• **The exercise**
Write out the lines from the one containing "Where should I" through the end of the records as a numbered list, skipping blank lines. Leave out the pictures.

• **Word and element location records**
▽

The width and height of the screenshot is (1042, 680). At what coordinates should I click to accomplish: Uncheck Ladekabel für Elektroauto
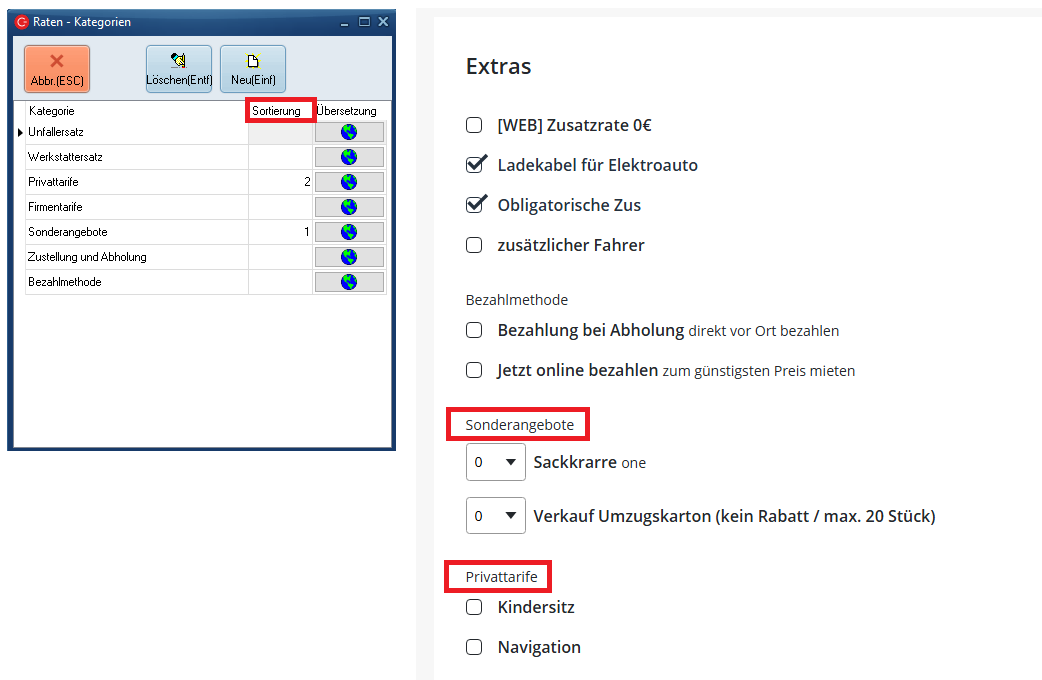pyautogui.click(x=475, y=165)
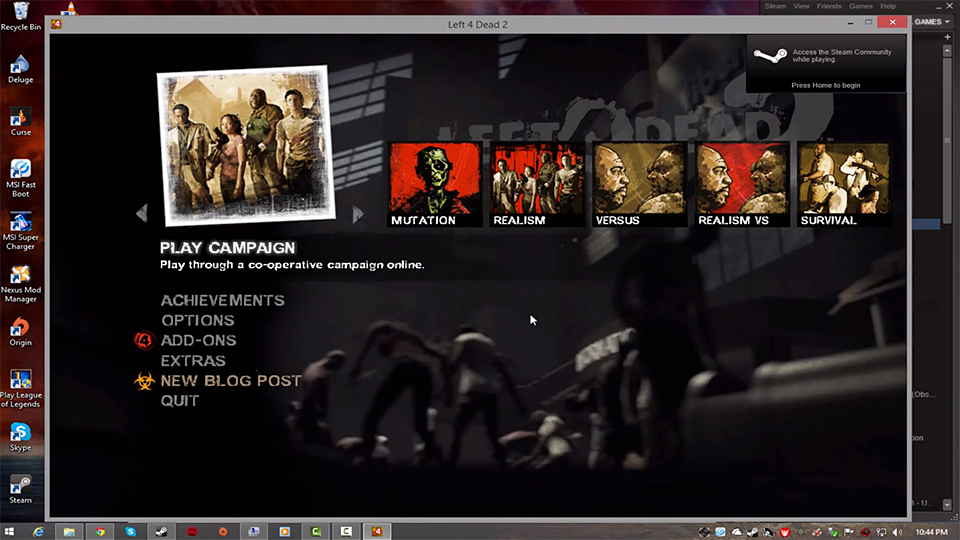Viewport: 960px width, 540px height.
Task: Open the Friends menu in Steam
Action: click(829, 6)
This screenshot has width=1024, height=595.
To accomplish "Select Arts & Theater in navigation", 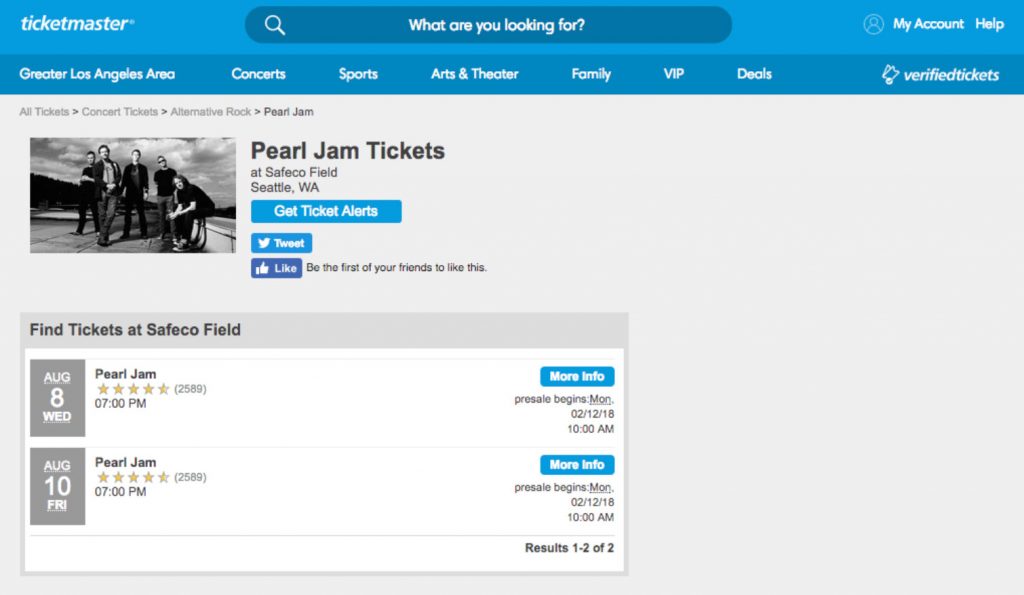I will pos(475,74).
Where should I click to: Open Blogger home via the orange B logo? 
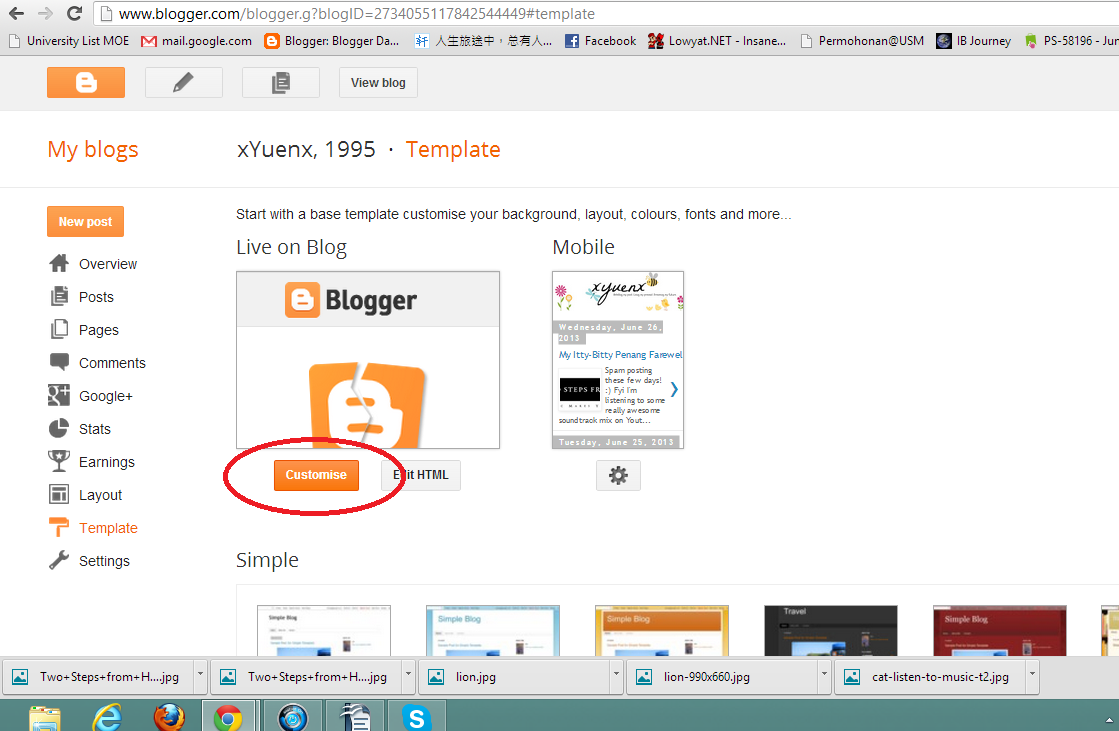(86, 82)
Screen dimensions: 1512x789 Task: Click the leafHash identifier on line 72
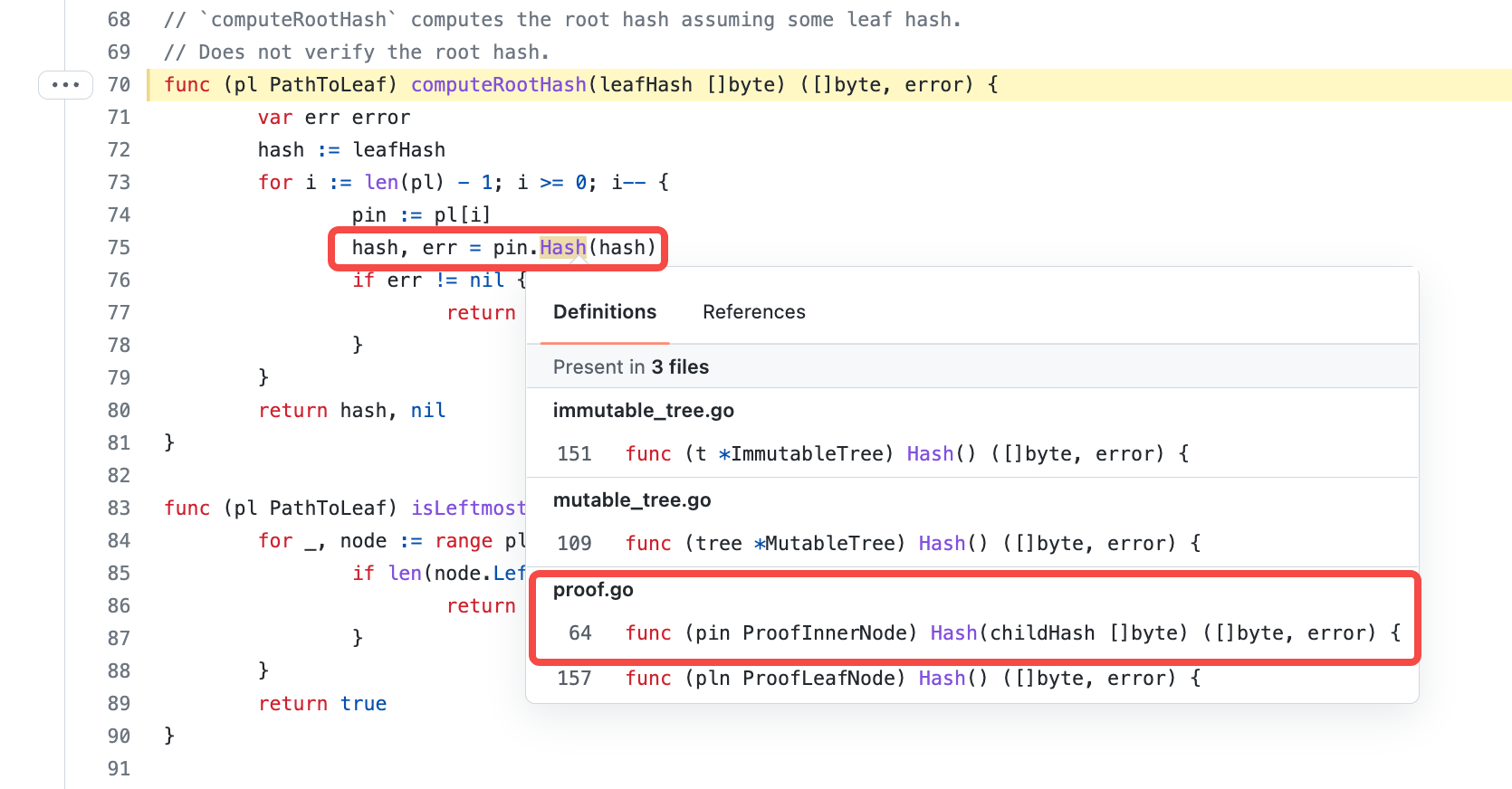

△

• **Problem solution**
1. Where should I click to: Open Blogger home via the orange B logo? 
2. (86, 82)
3. Screen dimensions: 1512x789 Task: Click the leafHash identifier on line 72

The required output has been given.